Not too big to bail: Wells Fargo exec responsible for scam retires with $124.6mn
Carrie Tolstedt announced in July that she was deciding to "retire at year's end after a long and successful career."
Her timing is somewhat curious, given that on Thursday, Wells Fargo received the largest penalties imposed by the Consumer Financial Protection Bureau (CFPB) for unethical behavior that stemmed from the department Tolstedt oversaw, Fortune reported.
It is even more curious now that she is walking away with nearly $125 million in salary, stocks, options and Wells Fargo shares, because she retired. Had she been fired, she would have had to forfeit at least $45 million, according to Fortune.
In a settlement with the Los Angeles City Attorney, Office of the Comptroller of the Currency and CFPD, Wells Fargo was ordered to pay $185 million to settle charges that resulted from employees fraudulently opening up unauthorized fee-generating accounts in customers’ names, in order to reach sales targets and receive bonuses, according CFPB director Richard Cordray.

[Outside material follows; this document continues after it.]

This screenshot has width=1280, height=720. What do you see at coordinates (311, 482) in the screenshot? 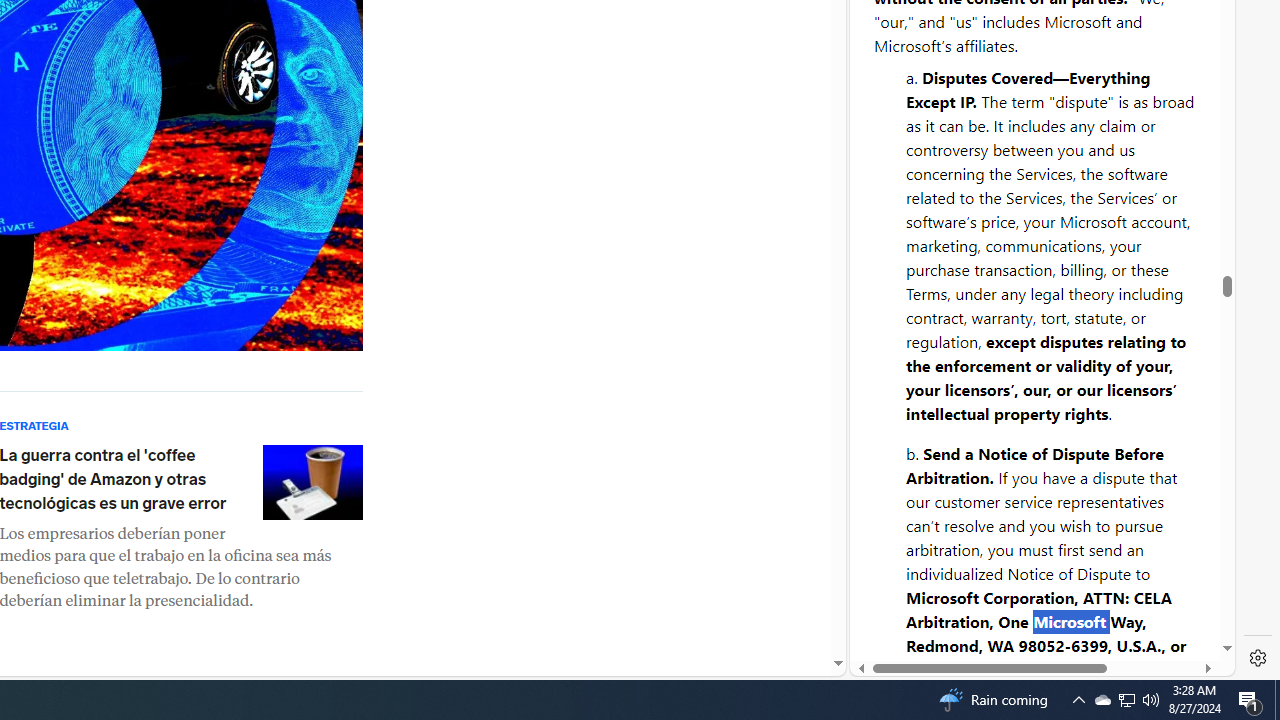
I see `'Coffee Badgings'` at bounding box center [311, 482].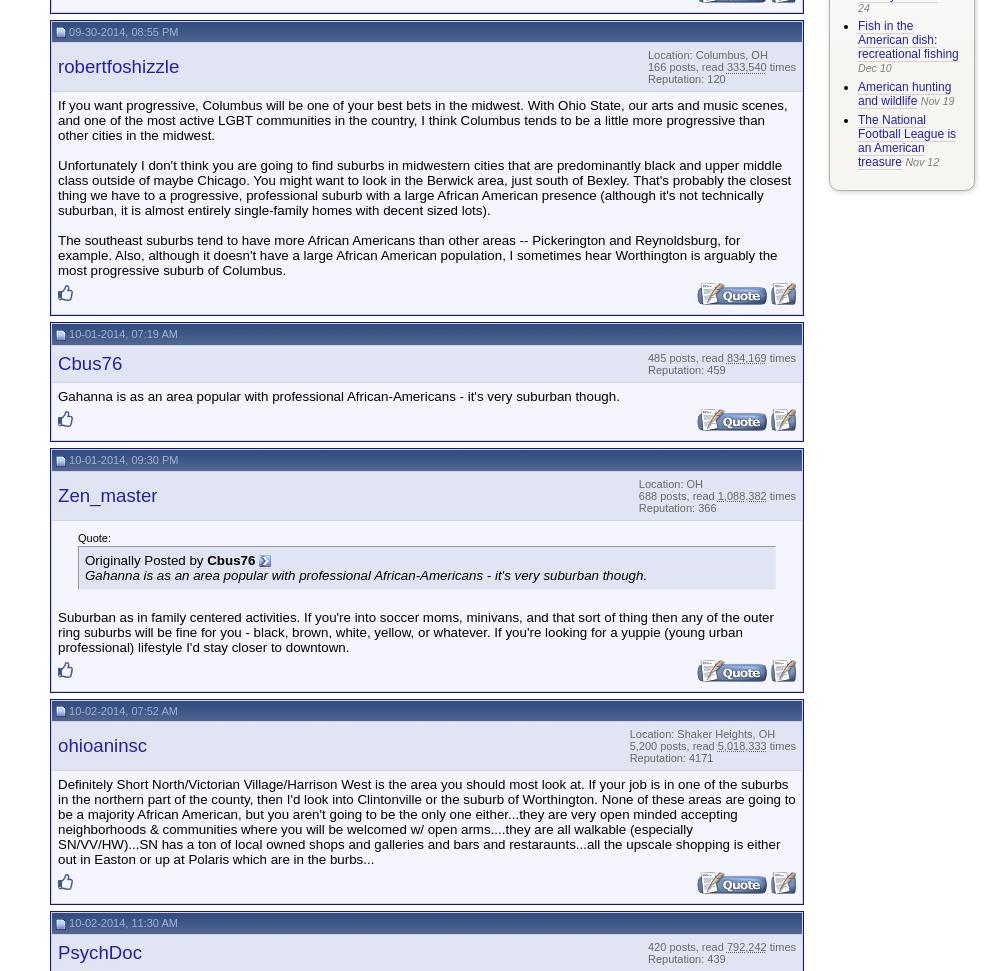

Where Tolstedt fits into all this is murky. Her department was the one found responsible for opening up over 2,000 unauthorized customer accounts that were so commonplace that employees internally referred to the practice as “sandbagging.”
It is also unclear how her nine-figure paycheck factors into this, if at all. She is receiving $124.6 million in back pay, which is about 75 percent of the GDP of the Falkland Islands. Neither the lawsuit from the CFPD, nor from the LA City Attorney mention Tolstedt by name, and she managed parts of the five-year long purge of employees who participated in sandbagging, Fortune reported.
On the other hand, the charges from the CFPB allege that Wells Fargo was aware of the behaviors of its employees long before it began purging guilty parties from its ranks. In addition, the proxy statement from Wells Fargo often cited “cross-selling ratios” as a reason for her $9 million annual pay. In a class action lawsuit from former employees, failing to meet cross-selling goals could result in termination.
In addition, three-quarters of the fraudulent accounts came from the community banking department, along with 565,000 unauthorized credit card applications, according to Fortune.
Wells Fargo does have a claw back policy, meaning that they can take back any bonus pay from former executives if it’s found that their conduct harmed the bank or its reputation or if they failed to “identify or manage” risks in their departments.
The bank’s statement on her retirement from July that refers to her as “a 30-plus year veteran of financial services with 27 years at Wells Fargo,” and “a leader in building and deepening customer loyalty and team member engagement across the business” has not been amended to suggest any wrongdoings.